Amyloid Cardiomyopathy (Cardiomyopathy of Transthyretin-Mediated Amyloidosis)


Amyloid Cardiomyopathy (Transthyretin-Mediated) – Treatment Overview

Introduction
Amyloid cardiomyopathy (ATTR-CM) is a restrictive cardiomyopathy caused by deposition of misfolded transthyretin (TTR) protein in the myocardium. TTR is a liver-derived protein that normally transports thyroxine and retinol-binding protein. Misfolding leads to amyloid fibril deposition, stiffening the heart, impaired diastolic filling, arrhythmias, and ultimately heart failure.

There are two major forms:

  • Hereditary ATTR (hATTR): Caused by mutations in the TTR gene.

  • Wild-type ATTR (wtATTR): Age-related, without mutation; more common in older men.

Early diagnosis is critical because disease-modifying therapies can slow progression but not reverse existing damage.


Disease-Modifying Therapies

1. TTR Stabilizers

  • Tafamidis (first-line):

    • Dose: 61 mg orally once daily.

    • Mechanism: Stabilizes TTR tetramer, preventing dissociation into monomers that misfold into amyloid fibrils.

    • Shown to reduce mortality and cardiovascular hospitalizations in ATTR-ACT trial.

  • Diflunisal (off-label, NSAID):

    • Dose: 250 mg orally twice daily.

    • Stabilizes TTR tetramers, but limited by NSAID toxicity (renal, GI, cardiac).


2. Gene Silencers (RNA-based therapies, mainly for hATTR)

  • Patisiran (siRNA):

    • Dose: 0.3 mg/kg IV infusion every 3 weeks.

    • Reduces hepatic production of TTR. Approved for hATTR polyneuropathy; cardiac benefit also demonstrated.

  • Inotersen (antisense oligonucleotide):

    • Dose: 284 mg subcutaneous weekly.

    • Also reduces TTR synthesis. Requires monitoring for thrombocytopenia and renal toxicity.

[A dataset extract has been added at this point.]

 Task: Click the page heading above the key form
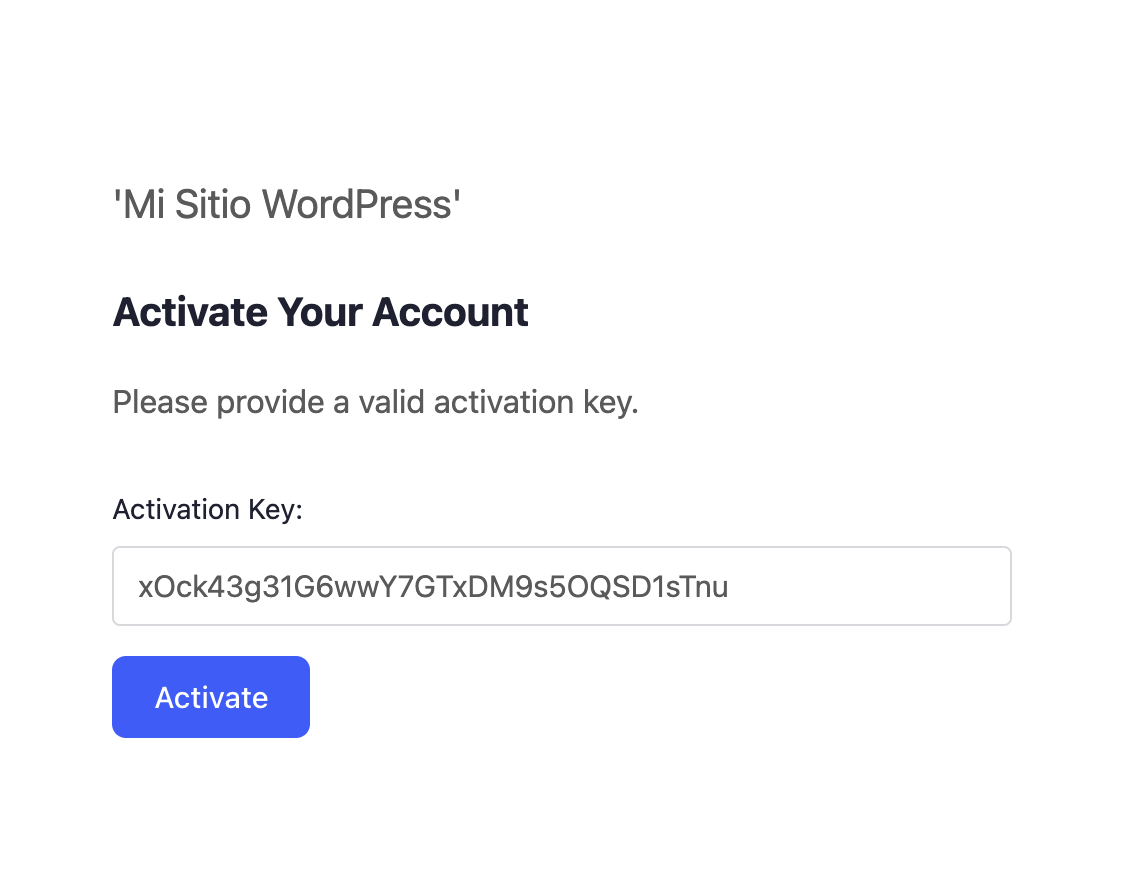click(320, 313)
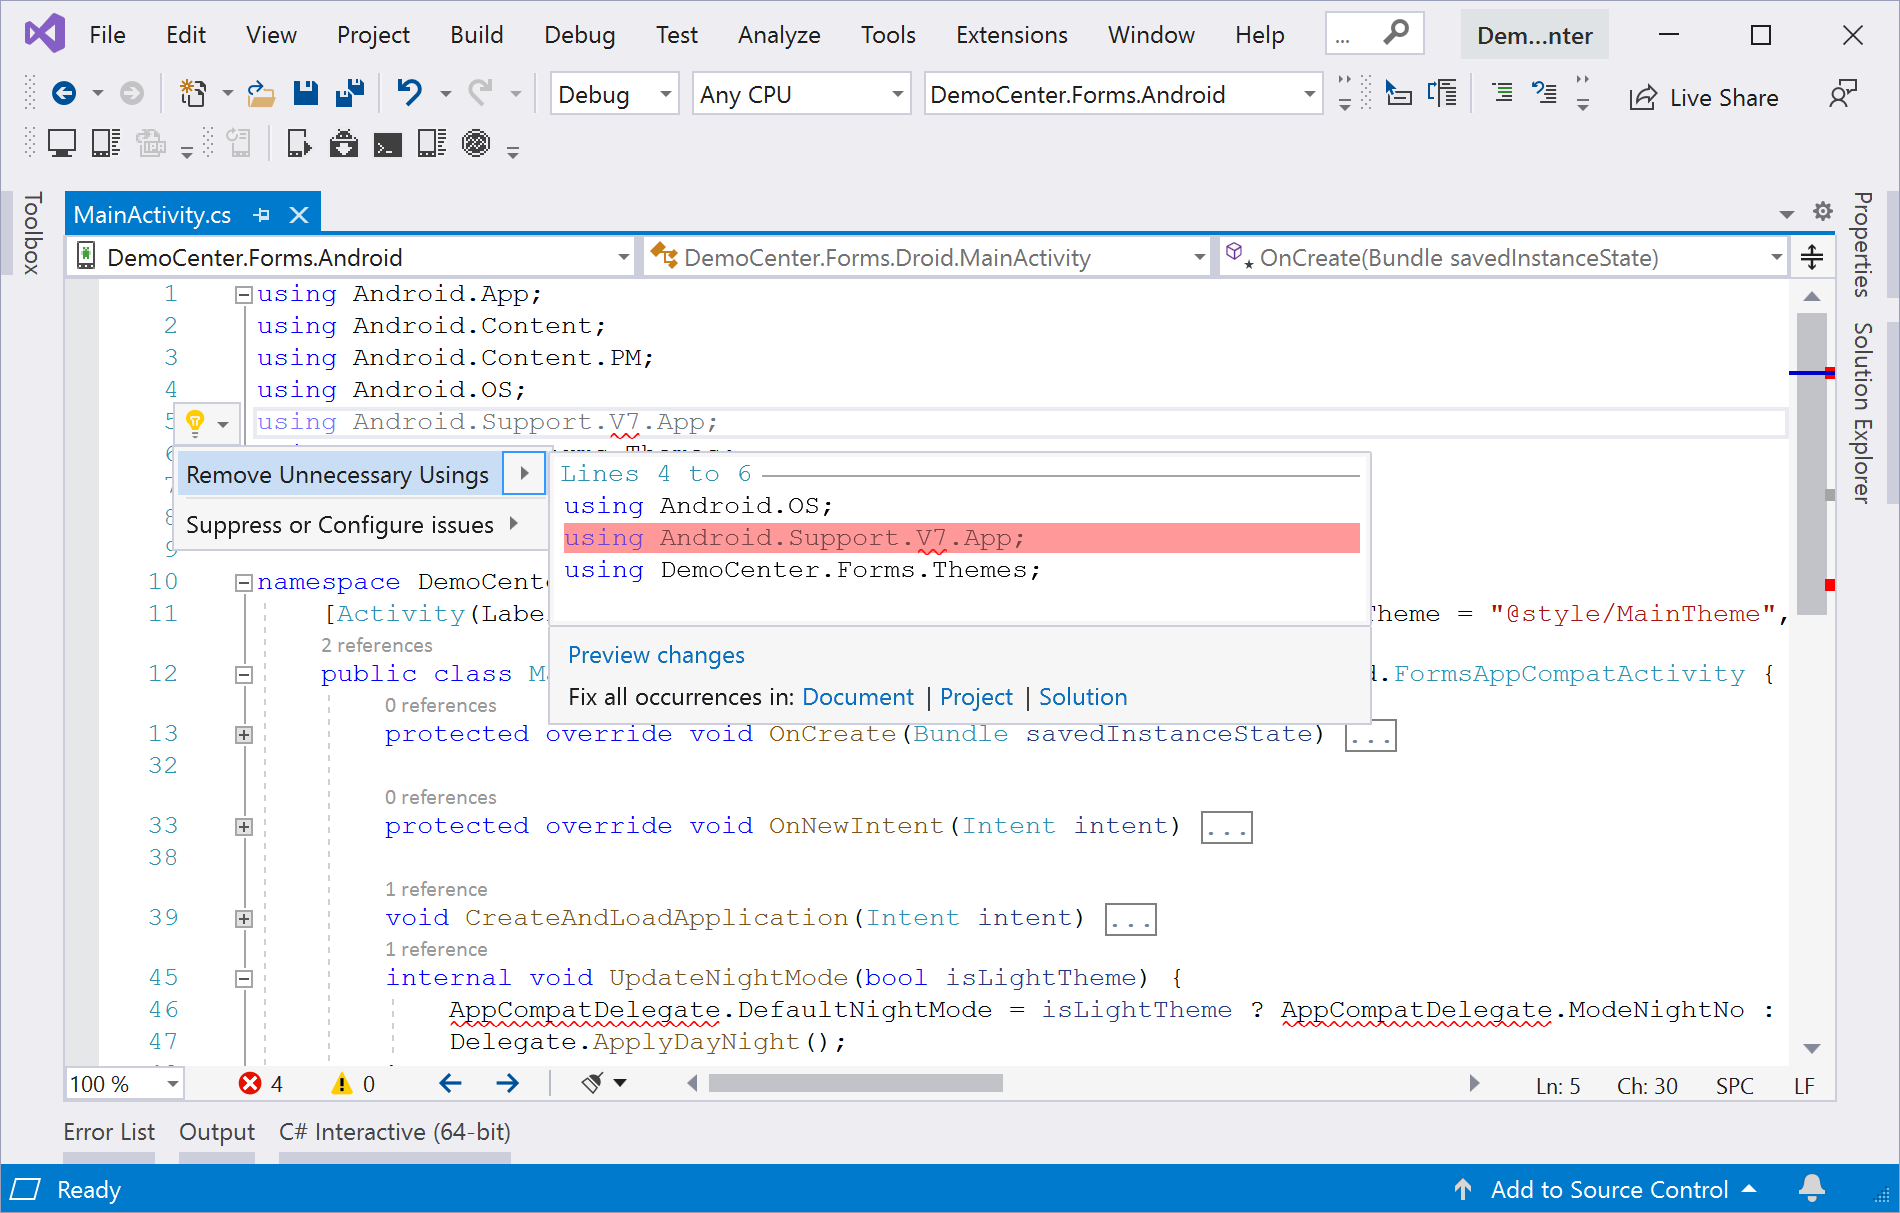Toggle pin on MainActivity.cs tab
1900x1213 pixels.
click(x=262, y=215)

  • Vutrisiran (next-gen siRNA):

    • Dose: 25 mg subcutaneous every 3 months.

    • Long-acting, well tolerated, effective in both neuropathy and cardiomyopathy.


3. Investigational / Advanced Therapies

  • CRISPR-based therapies (NTLA-2001): In clinical trials; aims for permanent knockdown of TTR gene expression.

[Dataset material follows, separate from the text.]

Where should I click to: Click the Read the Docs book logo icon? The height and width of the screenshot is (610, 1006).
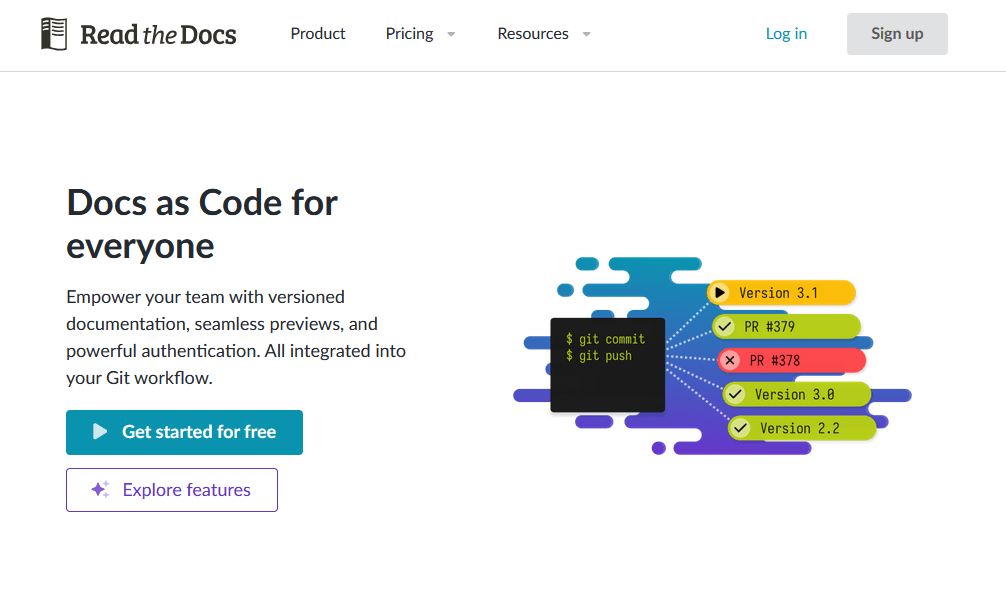(x=54, y=34)
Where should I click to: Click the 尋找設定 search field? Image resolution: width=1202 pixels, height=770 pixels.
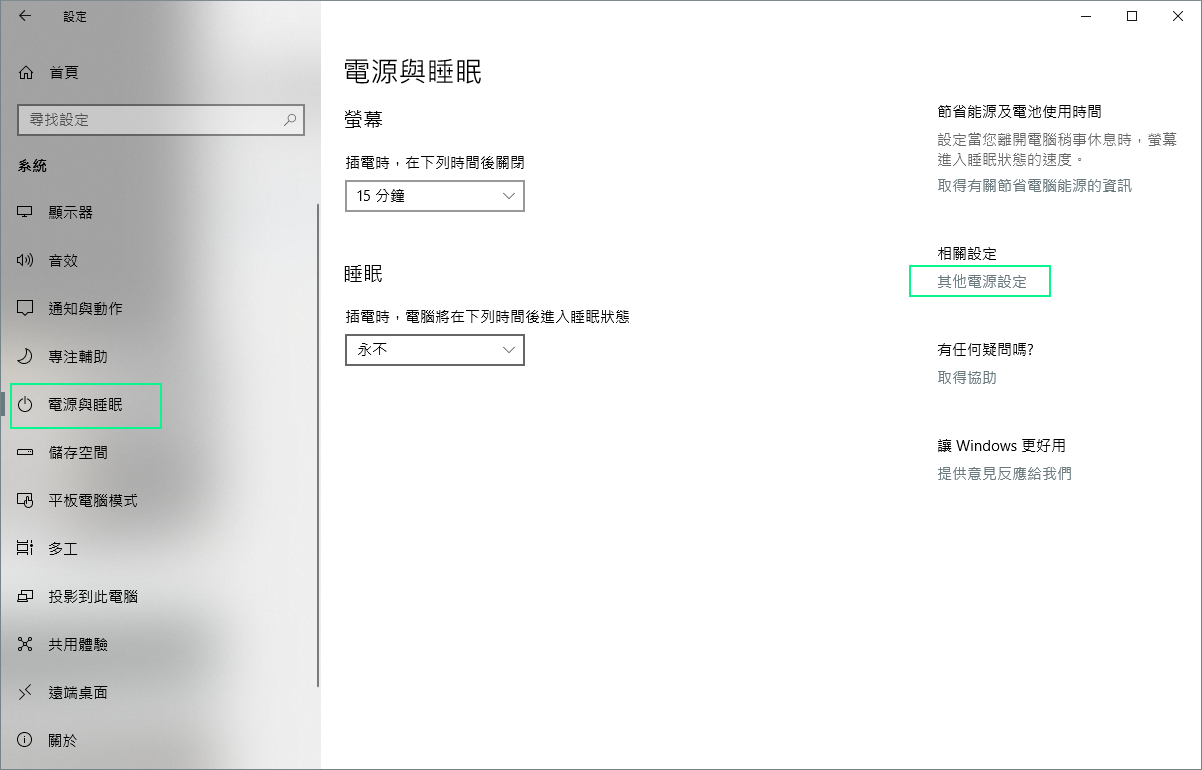click(x=150, y=120)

  • Liver transplantation: Rarely performed now, historically used in hereditary ATTR.


Supportive / Symptomatic Management

Heart Failure Management (restrictive phenotype)

  • Diuretics (loop diuretics like furosemide): For volume overload; use cautiously to avoid hypotension.

  • Mineralocorticoid receptor antagonists: May be used in selected patients.

  • Avoid: Beta-blockers, ACE inhibitors, ARBs – often poorly tolerated due to low blood pressure and autonomic dysfunction.

Arrhythmia Management

  • Atrial fibrillation is common → anticoagulation recommended (high thromboembolic risk).

  • Pacemaker implantation if significant conduction disease.

  • ICD use is controversial (sudden cardiac death often due to electromechanical dissociation).

Other Supportive Care

  • Salt restriction, fluid balance monitoring.

  • Management of neuropathy in hereditary ATTR with neuropathic pain agents if present.


Prognosis

  • Without treatment, median survival is 2–6 years after heart failure onset.

  • Tafamidis and RNA-silencing therapies significantly improve survival and functional outcomes, especially if started early.